=== EXERCISE GOAL ===
In the material below, find the line with "Screen dimensions: 1397x525" and the line with "This screenshot has height=931, width=1288.", then output those two lines and every line between them, exactly.

=== SOURCE DATA ===
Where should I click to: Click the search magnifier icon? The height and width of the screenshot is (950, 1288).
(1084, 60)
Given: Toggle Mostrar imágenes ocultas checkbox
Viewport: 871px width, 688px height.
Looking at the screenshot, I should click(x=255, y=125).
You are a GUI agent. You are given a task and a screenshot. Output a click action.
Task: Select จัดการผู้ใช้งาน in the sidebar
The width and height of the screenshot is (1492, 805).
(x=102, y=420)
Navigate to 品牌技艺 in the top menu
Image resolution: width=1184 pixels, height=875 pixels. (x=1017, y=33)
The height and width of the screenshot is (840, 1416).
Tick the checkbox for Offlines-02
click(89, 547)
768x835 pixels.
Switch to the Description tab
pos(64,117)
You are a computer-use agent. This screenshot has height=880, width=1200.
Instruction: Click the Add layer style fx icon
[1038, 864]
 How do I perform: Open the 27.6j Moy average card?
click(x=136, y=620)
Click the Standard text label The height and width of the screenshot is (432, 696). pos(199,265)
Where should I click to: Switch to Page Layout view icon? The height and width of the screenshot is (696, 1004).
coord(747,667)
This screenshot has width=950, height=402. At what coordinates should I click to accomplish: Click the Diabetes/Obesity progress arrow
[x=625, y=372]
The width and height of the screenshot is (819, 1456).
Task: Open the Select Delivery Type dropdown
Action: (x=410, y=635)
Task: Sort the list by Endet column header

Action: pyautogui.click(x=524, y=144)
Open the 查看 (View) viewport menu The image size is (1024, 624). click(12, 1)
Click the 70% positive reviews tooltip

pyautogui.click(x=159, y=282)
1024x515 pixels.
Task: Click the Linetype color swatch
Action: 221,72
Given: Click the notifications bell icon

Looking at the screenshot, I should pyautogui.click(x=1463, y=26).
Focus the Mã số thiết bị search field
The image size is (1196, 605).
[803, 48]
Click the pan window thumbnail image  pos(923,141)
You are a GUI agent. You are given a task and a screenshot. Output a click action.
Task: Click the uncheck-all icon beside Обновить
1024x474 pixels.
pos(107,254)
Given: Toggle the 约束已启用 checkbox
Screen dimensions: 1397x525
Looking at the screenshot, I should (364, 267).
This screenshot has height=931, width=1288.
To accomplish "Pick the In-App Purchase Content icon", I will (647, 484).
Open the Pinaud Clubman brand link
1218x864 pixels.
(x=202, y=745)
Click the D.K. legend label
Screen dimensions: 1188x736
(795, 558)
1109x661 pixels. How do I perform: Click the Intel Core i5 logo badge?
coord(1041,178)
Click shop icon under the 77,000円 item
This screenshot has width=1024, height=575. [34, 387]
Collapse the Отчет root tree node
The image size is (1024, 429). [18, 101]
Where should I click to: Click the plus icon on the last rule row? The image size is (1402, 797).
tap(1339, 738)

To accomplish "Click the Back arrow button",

=== PROBLEM SOLUTION ===
Screen dimensions: 1397x525
Looking at the screenshot, I should (364, 267).
This screenshot has height=931, width=1288.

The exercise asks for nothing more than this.